Les Contreforts, Guillaume Sire (Calmann-Lévy) – Aurélie

Guillaume Sire nous propose ici une véritable tragi-comédie à la force aussi impressionnante que les orages démentiels qui frappent le château de Montrafet et son domaine dans le roman.

Léon de Testasecca, sa femme et ses deux grands enfants sont les derniers héritiers d’un imposant château fort tombant en ruine près de Carcassonne. Un arrêté de péril a été déposé, ils n’ont plus les moyens d’entretenir et de rénover correctement le château, ils vont être expropriés s’ils ne trouvent pas une solution miraculeuse très vite.

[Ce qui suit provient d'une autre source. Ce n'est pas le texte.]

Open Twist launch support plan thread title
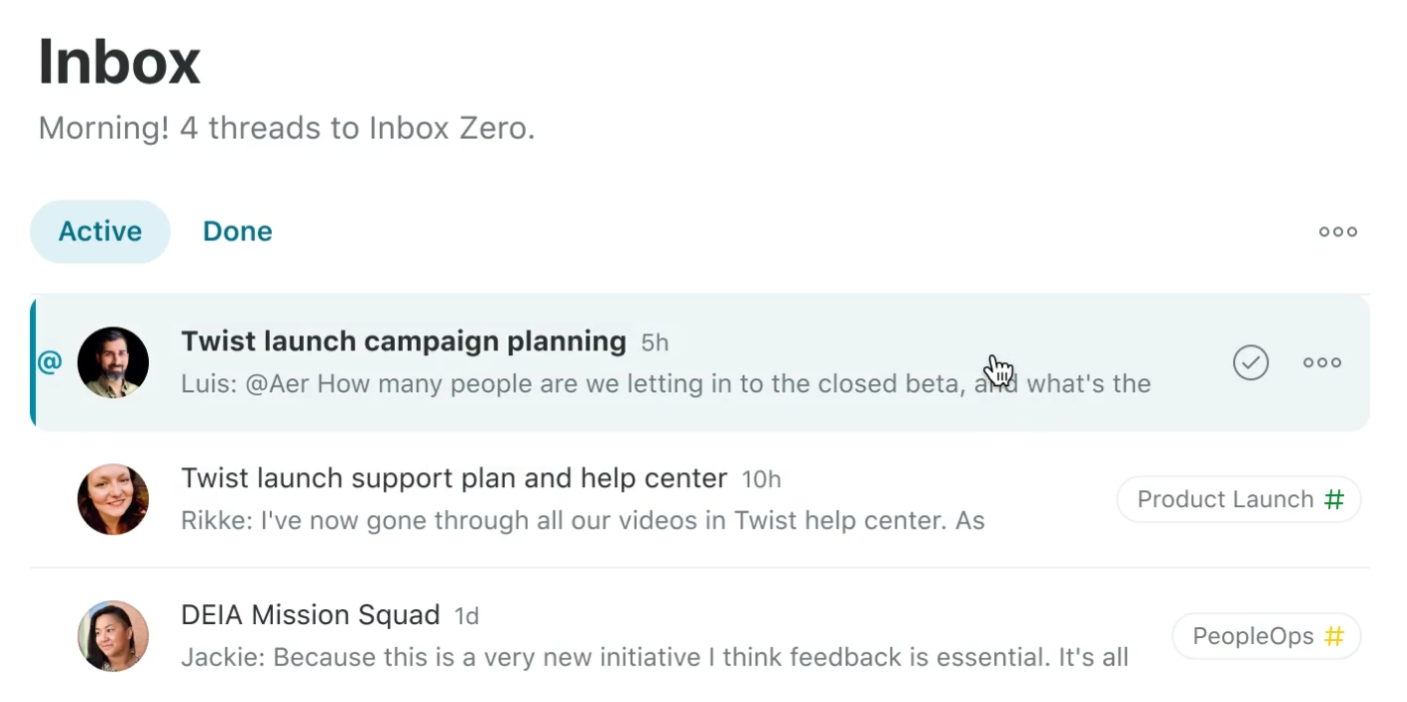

Dans cette famille, on n’a jamais rien fait comme les autres et cela pourrait tout autant les sauver que les enfoncer plus profondément dans une situation inextricable. Léon, surnommé le Minotaure, passe d’un projet fou à un autre, est incroyablement borné et joue des poings même (surtout) quand il ferait mieux de s’abstenir. Diane se perd dans les démarches administratives et épuise ses forces à maintenir l’énergie folle de son mari. Pierre a survécu enfant à un terrible orage et est devenu une sorte de bête curieuse que les gens du village regardent de loin avec crainte. Clémence, autodidacte impressionnante, fait tout depuis toujours pour protéger son petit frère et pour réparer avec une incroyable détermination la moindre faille qui pourrait s’avérer fatale pour le château.

Et puis il y a tous ceux qui tournent autour de Montrafet, les villageois plus ou moins bien intentionnés, Rachtouille, Jeannot, les gendarmes, l’architecte Tavernier… sans oublier les chevreuils, animaux de bien mauvais augure sur lesquels il faudra garder un oeil…

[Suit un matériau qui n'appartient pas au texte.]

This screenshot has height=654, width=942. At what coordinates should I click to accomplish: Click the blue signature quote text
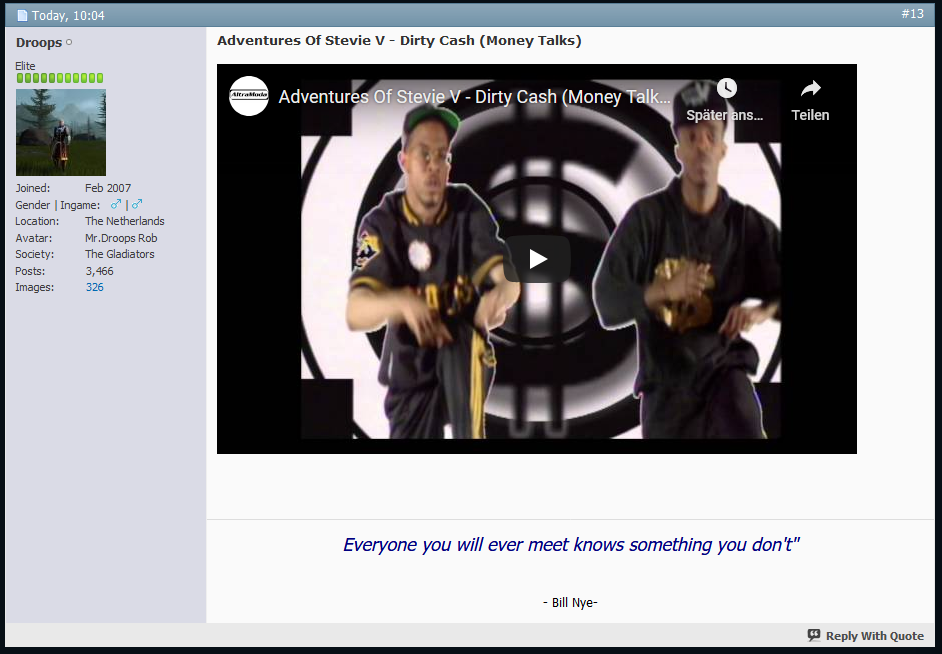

Voilà, les personnages et la situation initiale sont posés. Préparez-vous aux trois coups avant d’entrer dans le 1er acte. Préparez-vous à un humour mordant, des personnalités hors-normes, des péripéties qui se multiplient et surtout un lien familial défiant l’entendement.

Après son formidable roman Avant la longue flamme rouge, j’attendais l’auteur de pied ferme. Il m’a surprise, séduite, transportée avec ce nouveau livre. Un des mes énormes coups de coeur de cette rentrée qui ensoleille déjà les tables de vos libraires !

Aurélie.

Les Contreforts, Guillaume Sire, Calmann-Levy, 342 p. , 19€90.

Avant la longue flamme rouge, Guillaume Sire (Calmann-Lévy) – Aurélie

Saravouth a onze ans quand débute le roman. Il devrait quitter l’enfance pour l’adolescence mais c’est un âge de chaos qui l’attend alors que la guerre civile s’intensifie au Cambodge au début des années 70.

Sa force ? Un esprit particulièrement vif qui s’est nourri auprès des parties d’échecs disputées avec son père, des lectures partagées avec sa mère et d’un lien tissé avec sa petite soeur autour d’une imagination fertile.

C’est armé de ce seul bagage culturel et d’une bonne dose d’amour filial qu’il va devoir traverser les rivages des contrées sauvages de son pays, de la folie humaine, les séquelles physiques de son aventure et un sentiment de perte ravageur.

Ce destin tragique, digne de L’Odyssée dont les personnages l’accompagnent tout au long du roman, est inspiré de faits réels. Incroyable et pourtant parfait exemple de ce que le romanesque peut nous offrir de plus beau : une fenêtre sur les pans les plus sombres de notre Histoire mêlée à une force littéraire qui sublime un personnage à mille lieues de nous mais qu’on aimerait pouvoir serrer dans nos bras.

Bravo Guillaume Sire pour ce texte qui cheville littéralement le lecteur au corps et au coeur malmenés d’un héros comme on en fait peu de nos jours.

Aurélie.

Avant la longue flamme rouge, Guillaume Sire, Calmann-Lévy, 331 p. , 19€50.